As the 21st anniversary of the Belfast Agreement approaches, Sr Martina described how she “left everything to follow Jesus,” and said: “When I told the head of news I was quitting, she was expressionless. When I said I was entering a convent, her eyes expanded and her jaw dropped.
“Many times since, I have pondered my incredible journey from Broadcasting House to the Adoration Convent. In fact, the BBC, where decisions are ‘referred up’ is quite good training for religious life. Instead of seeking an editor’s permission, I seek the Superior’s.”
Describing convent life as a “great adventure”, Sr Martina said meeting new people and listening to their stories while facing deadlines as a nun was “just like the newsroom”.
“The first deadline – just before 7am – is morning office and adoration in our chapel, then 8am sharp for breakfast: tea or coffee and locally baked baps,” she said.
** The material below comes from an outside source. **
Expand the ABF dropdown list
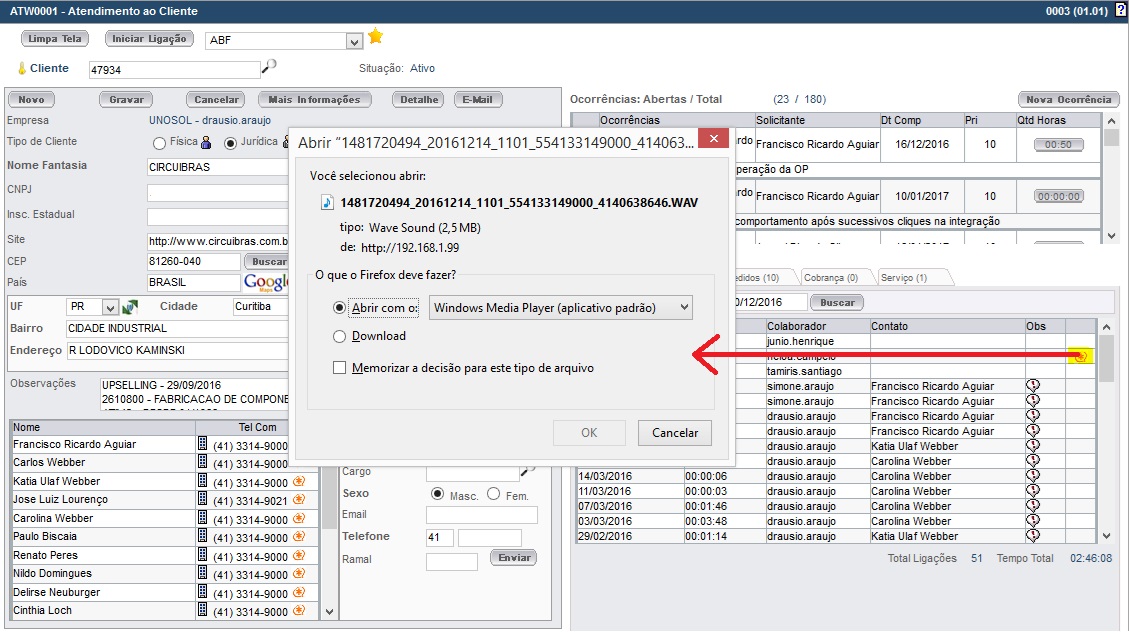The width and height of the screenshot is (1129, 635). pos(353,41)
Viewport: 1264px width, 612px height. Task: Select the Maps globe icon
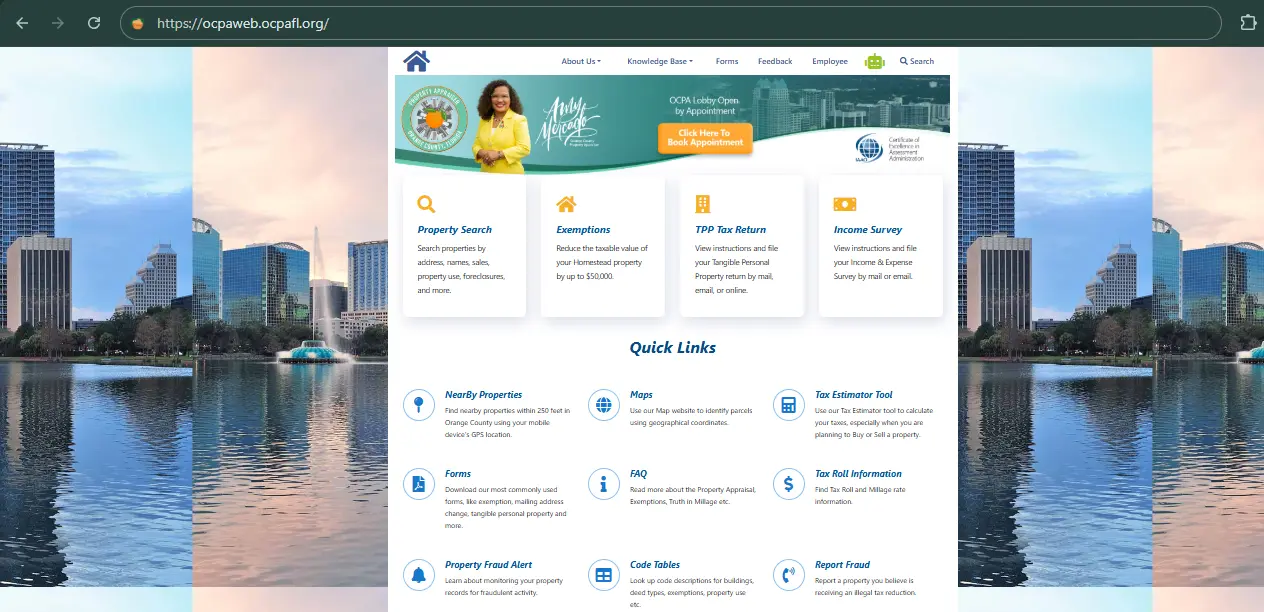click(603, 404)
“My work changed radically. No longer running around Stormont looking for a story, I was helping with altar bread, arranging altar flowers, hoovering, or perhaps my greatest challenge: cooking.
“A meal for eight people including our chaplain was more frightening than a live camera and a breaking story.”
For the former journalist, whose career also included a period at The Irish News, the noon news deadline has been replaced by mid-day prayer and scripture reading.
“That’s so much better than announcing another political deadlock or listening to an interview for the best quote,” she continues.
“Now I search Isaiah, or the Gospels for memorable lines. The busiest part of my day used to be between 5pm and 6.30pm when I would be flying between TV and radio studios reporting on the day’s events.
“I would be caught up in my own stress, and my own problems. At the convent, I’m in adoration, singing psalms and praying for other people, although my own concerns still creep in.”
An evening glass of wine and slice of pizza to unwind has also been swapped for a “simple” meal, chores, prayers and the occasional guitar lesson.
“If you had told me more than five years ago, that I would be living on the Falls Road, dressed in a brown habit, two doors down from the Sinn Féin offices where I used to interview Gerry Adams or Martin McGuinness, I would have said you were mad.
“One morning, I was going to the shop for the breakfast baps when a man in a flak jacket riding a bicycle, slowed down on the footpath, and shouted: ‘You were mad leaving that job in the BBC to go in there!’ But I just raised my hands in the air and quoted Sr Elaine, a former barrister: ‘I am living the dream!’
“I have kept the convent journal and tweeted scripture. I even published a chapter in a book last year, Reporting the Troubles, reflecting on one of my biggest stories: the day the Good Friday Agreement was sealed. I had a privileged position at the BBC, a privileged life, and a ring-side seat at history, reporting from Downing Street, the White House, even the Oval Office.
“But the greatest privilege of my life now is living in God’s house, sitting at the feet of Jesus every day, in His Blessed Sacrament, adoring Him.”